#### ARBEITSAUFTRAG:
Schreib aus dem Testbericht zum Atari 2600+ alles von „Das Atari 2600+ ist“ bis hinunter zu „und Kulissen wurden.“ wortgetreu ab.

#### EXTRAHIERTER TEXT:
((

Atari 2600+ im Test: Seid ihr alt genug, um mit diesem Kasten Spaß zu haben?
Dreht am Rad!
Ich bin ja niemand, der die ganz alten Konsolen ständig einsatzbereit hat. Eine PS2 steht zwar immer bereit, ein Dreamcast ebenso. Aber mein Master System schlummert seit Jahren im Keller und selbst Amiga und ST hole ich nur selten hervor. Als ich auf der gamescom allerdings bei einem Plausch mit Ataris Senior Director of Sales and Marketing David Lowey alte Bits über den Bildschirm schob, da fühlte sich das erstaunlich gut an. Und so war ich gespannt darauf, wie es wohl sein würde, das Atari 2600+ irgendwann unterm Fernseher stehen zu haben.
Nun, „irgendwann“ kam letzten Monat, als die Neuauflage des Atari 2600 schließlich veröffentlicht wurde, und seitdem wundert sich besagter Fernseher, welch grobe Pixel da gelegentlich über sein Display wandern. Mit moderner Pixelgrafik haben die Klötzchen von damals jedenfalls ähnlich wenig gemein wie mit dem, was man heute als präzise Steuerung bezeichnet!
Das Atari 2600+ ist ein Museumsstück für Liebhaber – Liebhaber der alten Zeiten, Liebhaber simpler Geschicklichkeitsspiele, und Liebhaber des Gefühls, hinter vierfarbigen Klötzchen fantastische Welten zu entdecken. Okay, faktisch sind es maximal 16 Farben. Aber von denen sind ja die wenigsten ständig im Bild und auf jeden Fall ist dieses Retro-Erlebnis ganz weit von den 8-Bit-Abenteuern entfernt, mit denen aus groben Linien erst „echte“ Figuren und Kulissen wurden.

))

#### DATENSATZZEILEN:
((

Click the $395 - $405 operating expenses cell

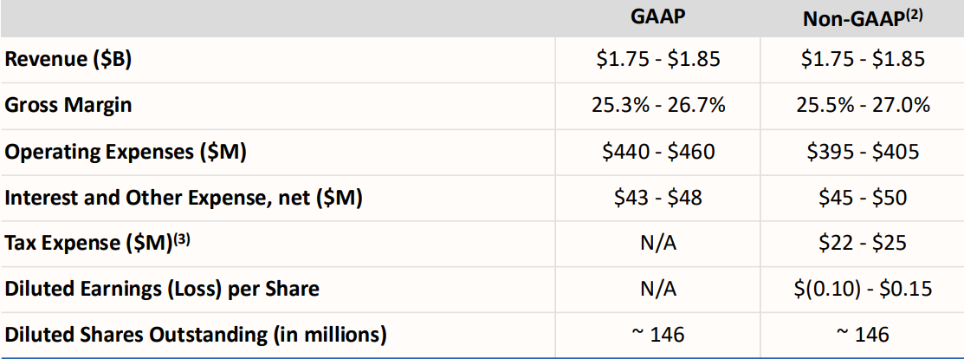click(x=863, y=152)
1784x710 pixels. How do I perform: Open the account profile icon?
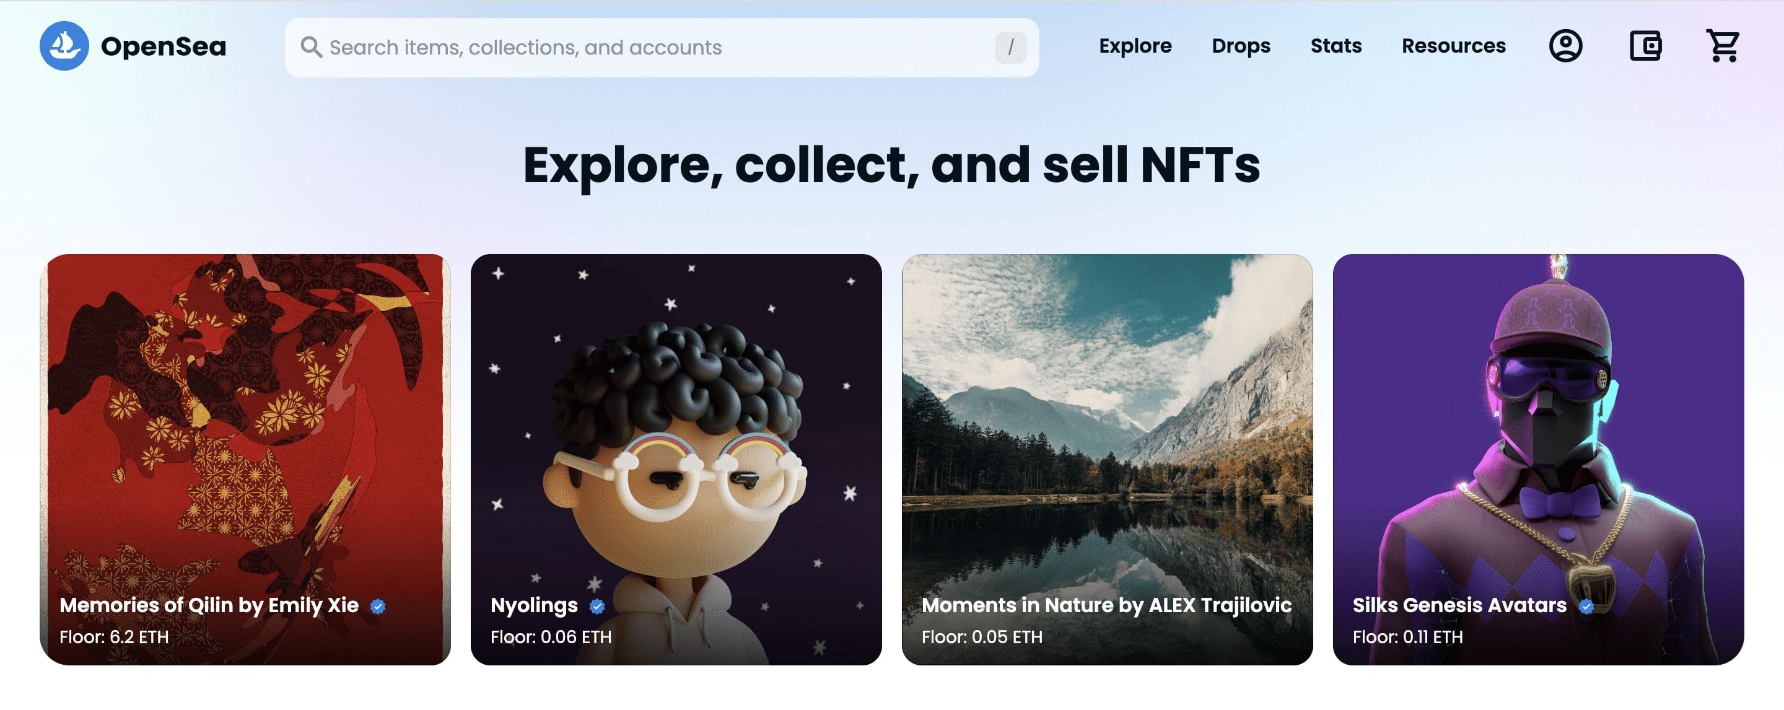[1567, 45]
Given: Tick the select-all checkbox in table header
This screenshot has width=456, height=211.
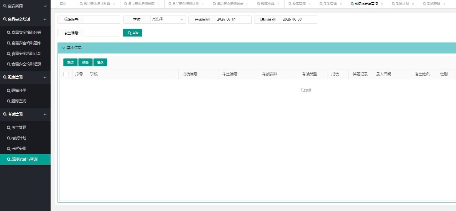Looking at the screenshot, I should pyautogui.click(x=66, y=74).
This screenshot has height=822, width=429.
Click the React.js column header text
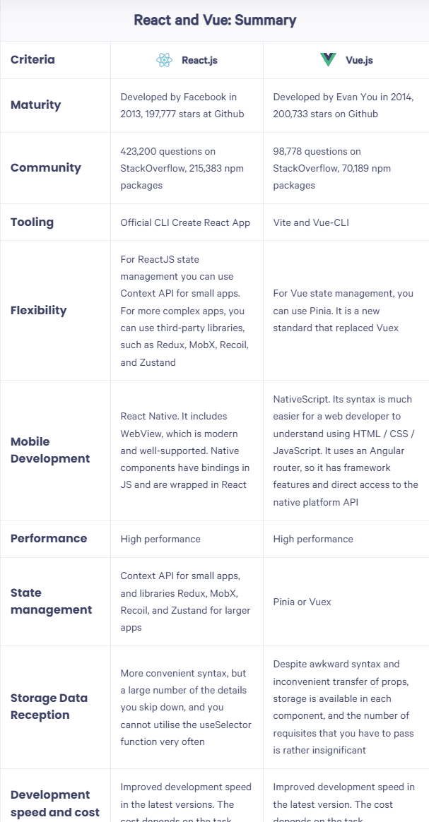[x=199, y=60]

))

#### BEARBEITETE AUFGABE:
Das Atari 2600+ ist ein Museumsstück für Liebhaber – Liebhaber der alten Zeiten, Liebhaber simpler Geschicklichkeitsspiele, und Liebhaber des Gefühls, hinter vierfarbigen Klötzchen fantastische Welten zu entdecken. Okay, faktisch sind es maximal 16 Farben. Aber von denen sind ja die wenigsten ständig im Bild und auf jeden Fall ist dieses Retro-Erlebnis ganz weit von den 8-Bit-Abenteuern entfernt, mit denen aus groben Linien erst „echte“ Figuren und Kulissen wurden.